What you will do:
Where does the string "location" appear in the records? Copy each line that holds it.

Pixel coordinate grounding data
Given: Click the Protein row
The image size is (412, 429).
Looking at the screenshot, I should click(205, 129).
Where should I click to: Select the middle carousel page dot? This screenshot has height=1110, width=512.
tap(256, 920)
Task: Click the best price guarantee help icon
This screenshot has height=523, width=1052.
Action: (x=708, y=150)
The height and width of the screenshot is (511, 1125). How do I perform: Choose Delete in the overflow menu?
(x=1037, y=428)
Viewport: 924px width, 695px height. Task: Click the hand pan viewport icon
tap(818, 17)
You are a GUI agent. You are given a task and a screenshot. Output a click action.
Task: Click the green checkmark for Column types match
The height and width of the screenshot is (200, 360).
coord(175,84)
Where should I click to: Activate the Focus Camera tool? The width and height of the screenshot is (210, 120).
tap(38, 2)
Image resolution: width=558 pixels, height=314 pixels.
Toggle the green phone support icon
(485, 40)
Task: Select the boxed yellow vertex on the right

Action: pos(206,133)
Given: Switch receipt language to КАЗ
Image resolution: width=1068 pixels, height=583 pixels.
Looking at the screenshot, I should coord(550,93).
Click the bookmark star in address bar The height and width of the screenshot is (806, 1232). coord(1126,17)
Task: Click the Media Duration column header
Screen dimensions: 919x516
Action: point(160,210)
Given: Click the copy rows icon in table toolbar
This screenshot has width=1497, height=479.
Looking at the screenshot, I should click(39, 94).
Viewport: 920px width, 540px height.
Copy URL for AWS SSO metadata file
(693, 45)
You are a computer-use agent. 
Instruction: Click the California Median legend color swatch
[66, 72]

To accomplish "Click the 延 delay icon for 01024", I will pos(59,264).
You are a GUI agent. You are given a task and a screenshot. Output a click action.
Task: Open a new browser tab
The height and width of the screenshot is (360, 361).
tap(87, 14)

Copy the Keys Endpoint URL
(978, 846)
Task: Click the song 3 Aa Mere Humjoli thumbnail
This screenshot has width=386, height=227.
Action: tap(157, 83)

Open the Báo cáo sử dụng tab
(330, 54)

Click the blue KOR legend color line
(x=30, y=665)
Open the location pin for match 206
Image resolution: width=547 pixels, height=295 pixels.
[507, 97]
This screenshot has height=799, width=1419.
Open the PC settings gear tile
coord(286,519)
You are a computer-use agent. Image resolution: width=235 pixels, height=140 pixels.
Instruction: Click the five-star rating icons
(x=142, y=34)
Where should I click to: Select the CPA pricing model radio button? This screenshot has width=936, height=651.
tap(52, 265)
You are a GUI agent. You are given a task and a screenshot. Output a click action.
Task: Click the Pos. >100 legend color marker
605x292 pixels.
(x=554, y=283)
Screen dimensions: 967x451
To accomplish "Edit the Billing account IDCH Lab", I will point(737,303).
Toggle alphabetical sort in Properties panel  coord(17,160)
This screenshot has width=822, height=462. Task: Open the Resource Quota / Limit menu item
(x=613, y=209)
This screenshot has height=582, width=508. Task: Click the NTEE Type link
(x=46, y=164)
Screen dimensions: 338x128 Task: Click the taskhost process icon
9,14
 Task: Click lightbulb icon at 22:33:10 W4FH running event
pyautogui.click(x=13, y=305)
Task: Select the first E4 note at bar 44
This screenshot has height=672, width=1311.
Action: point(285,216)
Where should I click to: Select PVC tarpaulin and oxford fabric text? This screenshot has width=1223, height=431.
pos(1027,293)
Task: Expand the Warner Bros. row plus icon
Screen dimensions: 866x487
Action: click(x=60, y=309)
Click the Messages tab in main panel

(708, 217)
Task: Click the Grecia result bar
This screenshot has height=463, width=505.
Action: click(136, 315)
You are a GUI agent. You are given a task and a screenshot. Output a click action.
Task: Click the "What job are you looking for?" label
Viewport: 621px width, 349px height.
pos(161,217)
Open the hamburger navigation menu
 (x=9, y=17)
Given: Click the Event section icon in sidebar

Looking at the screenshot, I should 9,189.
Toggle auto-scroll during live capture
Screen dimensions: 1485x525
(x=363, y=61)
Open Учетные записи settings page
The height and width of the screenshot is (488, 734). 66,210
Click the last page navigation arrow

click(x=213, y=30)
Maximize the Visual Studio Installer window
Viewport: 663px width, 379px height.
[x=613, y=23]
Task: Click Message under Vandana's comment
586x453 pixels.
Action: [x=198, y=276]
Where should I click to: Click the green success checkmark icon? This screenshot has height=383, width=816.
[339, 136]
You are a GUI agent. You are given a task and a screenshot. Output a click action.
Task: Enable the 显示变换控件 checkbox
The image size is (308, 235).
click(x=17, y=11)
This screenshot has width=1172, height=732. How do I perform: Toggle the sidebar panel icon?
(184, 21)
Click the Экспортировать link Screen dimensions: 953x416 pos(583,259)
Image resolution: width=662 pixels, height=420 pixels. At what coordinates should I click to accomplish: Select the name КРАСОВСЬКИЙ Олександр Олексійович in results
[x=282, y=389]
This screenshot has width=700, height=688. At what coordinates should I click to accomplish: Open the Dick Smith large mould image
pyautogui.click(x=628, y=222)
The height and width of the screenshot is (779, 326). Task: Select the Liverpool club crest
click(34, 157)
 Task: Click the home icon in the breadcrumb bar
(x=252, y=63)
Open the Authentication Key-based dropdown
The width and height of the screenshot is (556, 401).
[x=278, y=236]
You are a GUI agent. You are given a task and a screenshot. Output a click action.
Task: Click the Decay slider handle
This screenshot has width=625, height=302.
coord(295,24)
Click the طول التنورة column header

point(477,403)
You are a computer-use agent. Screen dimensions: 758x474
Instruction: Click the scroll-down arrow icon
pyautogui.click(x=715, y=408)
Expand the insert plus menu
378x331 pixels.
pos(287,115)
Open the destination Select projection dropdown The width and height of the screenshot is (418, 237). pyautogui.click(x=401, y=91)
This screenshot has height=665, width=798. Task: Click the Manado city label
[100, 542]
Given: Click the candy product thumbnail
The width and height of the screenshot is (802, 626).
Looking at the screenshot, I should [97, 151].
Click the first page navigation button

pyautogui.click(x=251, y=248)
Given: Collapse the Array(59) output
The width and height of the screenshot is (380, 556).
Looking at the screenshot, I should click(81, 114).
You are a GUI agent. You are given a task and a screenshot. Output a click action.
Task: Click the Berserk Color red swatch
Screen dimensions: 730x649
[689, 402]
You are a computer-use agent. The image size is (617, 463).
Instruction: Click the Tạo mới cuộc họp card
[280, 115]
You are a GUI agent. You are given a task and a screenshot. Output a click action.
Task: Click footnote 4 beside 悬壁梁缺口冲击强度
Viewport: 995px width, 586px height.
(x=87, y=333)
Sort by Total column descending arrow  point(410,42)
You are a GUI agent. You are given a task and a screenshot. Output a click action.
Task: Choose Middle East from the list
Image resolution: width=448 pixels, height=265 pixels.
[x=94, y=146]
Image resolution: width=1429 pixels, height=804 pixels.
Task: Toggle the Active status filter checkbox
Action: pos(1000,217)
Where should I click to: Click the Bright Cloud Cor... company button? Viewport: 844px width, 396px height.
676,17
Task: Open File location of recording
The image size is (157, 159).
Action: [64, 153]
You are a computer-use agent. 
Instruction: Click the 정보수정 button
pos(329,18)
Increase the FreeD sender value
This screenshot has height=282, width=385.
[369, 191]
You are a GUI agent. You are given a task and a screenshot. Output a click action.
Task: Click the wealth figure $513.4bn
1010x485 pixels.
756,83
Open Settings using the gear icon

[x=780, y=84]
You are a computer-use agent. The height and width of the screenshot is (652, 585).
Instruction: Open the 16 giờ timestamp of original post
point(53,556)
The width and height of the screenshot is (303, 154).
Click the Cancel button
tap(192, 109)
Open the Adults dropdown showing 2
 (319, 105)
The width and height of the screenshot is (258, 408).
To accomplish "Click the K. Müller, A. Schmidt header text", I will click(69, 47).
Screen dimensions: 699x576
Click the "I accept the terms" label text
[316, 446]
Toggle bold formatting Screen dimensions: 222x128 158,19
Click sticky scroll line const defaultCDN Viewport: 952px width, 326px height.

Response to the task:
Open the location pin for match 206
Task: Open File location of recording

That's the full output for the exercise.